Response: We thank the reviewer for this helpful suggestion. In the revised manuscript, the workflow illustration (Figure 2) and its legend have been clarified. The individual steps of the imaging process are now explicitly labeled (1–3), describing the initial macro-overview image acquisition, the low-resolution SRS scan used to identify a region of interest (ROI), and the subsequent high-resolution SRS imaging for detailed cellular visualization. In addition, the process of ROI selection is now described more clearly in the Methods section (Section 2.4), and the typical acquisition times for overview scans and high-resolution imaging have been added to the text to better contextualize the rapid intraoperative workflow.

Figure 5 is not a “heatmap” in the conventional sense (binary blocks with no scale). If kept, show actual prevalence (%) per cluster with a legend/scale.

Response: In line with the reviewer’s comment, Figure 5 and the associated clustering analysis have been removed from the revised manuscript to avoid potential misinterpretation of clustering results based on binary variables.
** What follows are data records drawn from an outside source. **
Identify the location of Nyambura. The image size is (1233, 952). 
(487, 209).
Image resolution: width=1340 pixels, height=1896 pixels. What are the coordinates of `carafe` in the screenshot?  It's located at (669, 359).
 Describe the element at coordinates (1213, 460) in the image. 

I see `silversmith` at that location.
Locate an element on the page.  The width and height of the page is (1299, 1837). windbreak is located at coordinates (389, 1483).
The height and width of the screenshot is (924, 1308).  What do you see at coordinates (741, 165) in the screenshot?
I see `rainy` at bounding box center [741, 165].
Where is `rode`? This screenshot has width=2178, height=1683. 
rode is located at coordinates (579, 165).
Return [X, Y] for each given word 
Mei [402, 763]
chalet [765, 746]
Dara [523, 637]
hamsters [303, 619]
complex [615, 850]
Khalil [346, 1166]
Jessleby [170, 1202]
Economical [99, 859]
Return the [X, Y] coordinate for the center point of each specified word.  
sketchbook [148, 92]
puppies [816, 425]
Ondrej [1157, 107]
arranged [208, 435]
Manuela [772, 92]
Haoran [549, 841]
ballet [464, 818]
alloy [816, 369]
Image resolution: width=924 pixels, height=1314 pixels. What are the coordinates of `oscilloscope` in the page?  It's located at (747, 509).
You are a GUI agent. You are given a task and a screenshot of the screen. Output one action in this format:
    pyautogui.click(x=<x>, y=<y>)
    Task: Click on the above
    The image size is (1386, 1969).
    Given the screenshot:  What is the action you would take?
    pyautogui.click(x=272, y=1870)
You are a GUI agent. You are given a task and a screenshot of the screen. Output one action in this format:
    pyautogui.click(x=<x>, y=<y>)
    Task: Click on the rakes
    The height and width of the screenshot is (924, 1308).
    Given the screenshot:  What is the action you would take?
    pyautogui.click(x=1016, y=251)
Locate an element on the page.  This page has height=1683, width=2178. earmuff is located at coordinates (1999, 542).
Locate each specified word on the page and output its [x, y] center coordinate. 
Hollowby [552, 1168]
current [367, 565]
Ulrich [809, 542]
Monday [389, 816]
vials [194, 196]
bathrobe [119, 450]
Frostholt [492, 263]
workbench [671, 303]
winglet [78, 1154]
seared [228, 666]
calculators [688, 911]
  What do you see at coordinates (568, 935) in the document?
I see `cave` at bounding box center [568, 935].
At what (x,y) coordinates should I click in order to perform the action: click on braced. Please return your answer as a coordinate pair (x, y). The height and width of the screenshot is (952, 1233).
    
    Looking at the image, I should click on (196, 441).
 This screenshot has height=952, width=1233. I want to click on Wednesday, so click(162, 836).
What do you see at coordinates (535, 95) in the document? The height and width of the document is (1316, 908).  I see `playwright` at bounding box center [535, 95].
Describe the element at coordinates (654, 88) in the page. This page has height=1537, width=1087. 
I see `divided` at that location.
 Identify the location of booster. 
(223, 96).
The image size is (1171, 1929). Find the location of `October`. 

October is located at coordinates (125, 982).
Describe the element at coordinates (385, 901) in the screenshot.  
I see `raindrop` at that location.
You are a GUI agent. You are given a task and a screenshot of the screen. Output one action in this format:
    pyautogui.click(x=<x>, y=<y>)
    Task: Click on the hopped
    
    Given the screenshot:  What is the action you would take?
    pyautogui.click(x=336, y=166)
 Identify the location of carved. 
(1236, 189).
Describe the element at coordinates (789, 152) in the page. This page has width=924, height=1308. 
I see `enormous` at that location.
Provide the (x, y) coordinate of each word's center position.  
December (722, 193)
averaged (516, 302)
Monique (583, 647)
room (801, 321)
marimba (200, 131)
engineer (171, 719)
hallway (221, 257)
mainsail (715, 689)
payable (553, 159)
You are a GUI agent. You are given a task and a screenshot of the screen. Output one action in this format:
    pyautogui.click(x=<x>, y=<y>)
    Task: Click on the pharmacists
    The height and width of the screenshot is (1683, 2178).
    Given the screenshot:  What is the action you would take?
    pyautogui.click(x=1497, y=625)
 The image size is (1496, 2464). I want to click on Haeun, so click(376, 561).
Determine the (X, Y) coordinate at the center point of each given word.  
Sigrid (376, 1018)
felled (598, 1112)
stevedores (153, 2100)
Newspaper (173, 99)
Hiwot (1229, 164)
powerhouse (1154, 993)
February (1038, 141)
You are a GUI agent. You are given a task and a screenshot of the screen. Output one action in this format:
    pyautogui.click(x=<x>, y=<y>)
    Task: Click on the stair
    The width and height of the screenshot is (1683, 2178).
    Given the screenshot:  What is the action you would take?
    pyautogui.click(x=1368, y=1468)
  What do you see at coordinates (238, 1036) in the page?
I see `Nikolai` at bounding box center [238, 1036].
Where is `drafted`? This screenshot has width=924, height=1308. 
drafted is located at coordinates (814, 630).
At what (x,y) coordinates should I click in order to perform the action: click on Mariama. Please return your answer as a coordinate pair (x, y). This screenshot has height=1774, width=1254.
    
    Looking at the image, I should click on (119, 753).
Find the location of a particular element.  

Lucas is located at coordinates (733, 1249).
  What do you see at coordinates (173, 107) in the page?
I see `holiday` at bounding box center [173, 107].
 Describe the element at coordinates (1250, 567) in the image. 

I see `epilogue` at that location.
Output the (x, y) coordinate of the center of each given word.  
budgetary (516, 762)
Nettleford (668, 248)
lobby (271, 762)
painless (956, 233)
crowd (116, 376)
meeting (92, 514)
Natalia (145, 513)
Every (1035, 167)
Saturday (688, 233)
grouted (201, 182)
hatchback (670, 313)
Response: We thank the reviewer for pointing this out. The conflict-of-interest statement has been revised and consolidated into a single section in the revised manuscript to avoid ambiguity. The statement now clearly reflects the affiliations of authors associated with Refined Laser Systems GmbH.

Other issues:

You state the study was conducted per STARD, but the current design is not a classical diagnostic accuracy study across a representative spectrum (all confirmed GBM; feature checklist endpoint). Either justify STARD applicability with a checklist or remove/temper this statement.

Response: We thank the reviewer for this helpful remark. The wording in the Methods section has been revised to clarify the scope of the study. Instead of stating that the study was conducted according to the STARD guidelines, the manuscript now specifies that the study design was informed by STARD recommendations where applicable.

Please clarify: randomization of image order; whether raters were blinded to modality distribution (knowing 50/50 can bias recognition); whether any training examples were provided; and whether there was a washout period to reduce recall.

Response: We thank the reviewer for this helpful suggestion. The Methods section has been revised to clarify the image evaluation procedure. Images were presented in randomized order, and examiners were blinded to the true imaging modality. No training examples were provided prior to evaluation to capture unbiased interpretation of the SRS images. Because each image was assessed only once by each examiner, no washout period was required.

“Available on reasonable request” is increasingly viewed as insufficient. Consider sharing de-identified image sets (or a subset) and analysis code.

Response: We thank the reviewer for this suggestion. To improve transparency and reproducibility, the anonymized dataset used for the statistical analyses has been made publicly available in a public repository (Zenodo). The corresponding data availability statement has been updated in the revised manuscript.

To all reviewers: We thank the reviewers for their constructive comments, which helped improve the clarity and methodological rigor of the manuscript.

Round 2

Reviewer 1 Report

Comments and Suggestions for Authors

The authors addressed the key methodological issues raised in the previous review. Specifically, the interobserver reliability analysis was revised using established multirater agreement statistics, and the terminology related to non-inferiority was corrected. Regarding the intraoperative tool for assessing diagnostic accuracy (tumor vs. non-tumor), the authors clarify that the study was not designed as a diagnostic study and explain that the dataset includes only confirmed cases of glioblastoma, so there is no tumor/non-tumor spectrum, adding this limitation in the discussion.
Overall, the revisions have significantly improved the methodological clarity of the manuscript. For these reasons, I believe the manuscript can now be considered suitable for publication.

Reviewer 2 Report

Comments and Suggestions for Authors

The authors have correctly answered all my questions and remarks. I am recommending publication as is.